Thursday, 6 February, 2014 - 8:01 pm

This parsha is unique.  Since recording Moshe's birth until the last parsha of the Torah, every sedra mentions Moshe by name.  Except this week.  Except Tetzaveh.

We read (in next week's parsha) the unfortunate story of Jews abandoning their Redeemer for a calf of gold.  G-d is incensed, ready to destroy His People and guard His covenant through Moshe alone.  Moshe concedes that their sin was audacious, "Yet if you forgive their sin, it will be good, if not -- blot me out from Your Book which You have written."  Hashem pardons the people, and, of course, Moshe's name remains throughout the Torah.  So identified is G-d's Torah with this leader that until today it is known as Moshe's Torah -- Torat Moshe.  However, words of a Tzaddik are not treated lightly by G-d, and although Moshe's threat never needed to be carried out, it did to some extent, affect Torah.  One Parsha, it was decreed would remain without Moshe being mentioned.

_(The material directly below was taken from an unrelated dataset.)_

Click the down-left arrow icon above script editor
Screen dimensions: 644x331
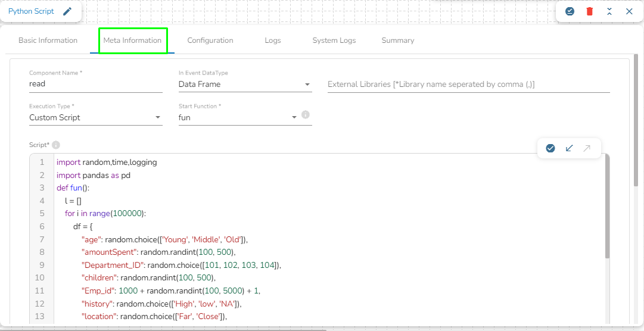click(x=569, y=148)
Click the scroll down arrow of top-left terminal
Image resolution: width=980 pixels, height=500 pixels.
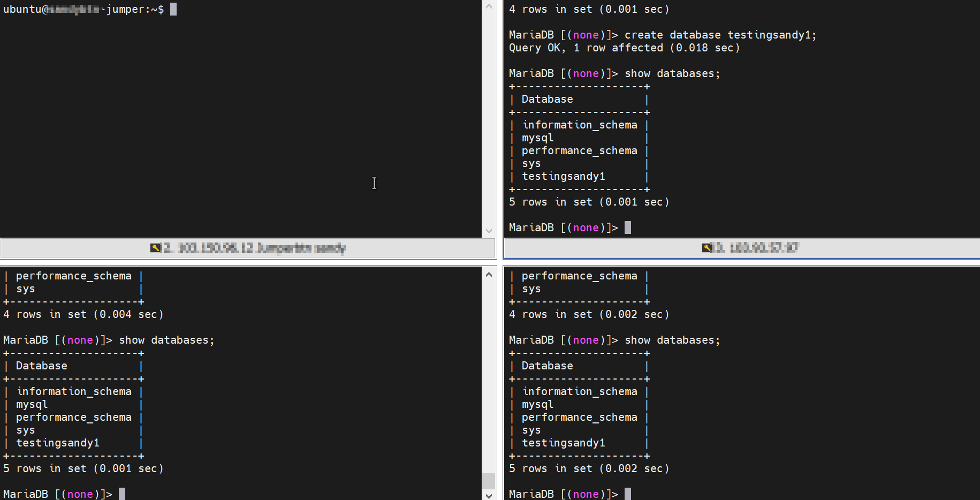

Yet, the parsha opens "And you shall command the Jewish People,"  you obviously referring to Moshe, for even in the parsha where he remains nameless, we sense his connection.  It could even be said that his presence in this parsha is too profound to be referred to by a  name.  Names denote relationships;  an individual can be called Dad, Bernie, Dr. Weissberg, Doc, Son, Bernard F. Weissberg MD or Zaidie.  All these names reflect the relationship between the individual and those who call him.  You  is a different class of names.  It refers to a person without defining him.  It can reflect on how the individual stands outside the dynamics of superficial relationships.   It is the quintessential person, all by himself.   Absolute Moshe.

"And you shall command the Jewish People."  Command -- or the Hebrew original, mitzvah, reflects a connection between the one issuing the command and the one fulfilling it;  (in English the word "enjoin" means both to connect and to command).  Mitzvot, aside from being good deeds or commandments are our connection to the Creator. 

"And you shall command the Jewish People" can be understood as "And you -- in your truest essence -- shall connect the Jewish People."  Even stronger than a Tzaddik's connection to G-d's Torah is his connection to His people.

Who were these people that Moshe staked his reputation, no, his very being, on their inclusion?  They were the sinners of the worst kind.  Without them, though,  he could not survive.  He could not be Moshe, he could not be.

As a teacher, the lesson he gave us is that no Jew is complete unless all Jews are complete.  Staking everything we have on that somebody else's inclusion, is our responsibility.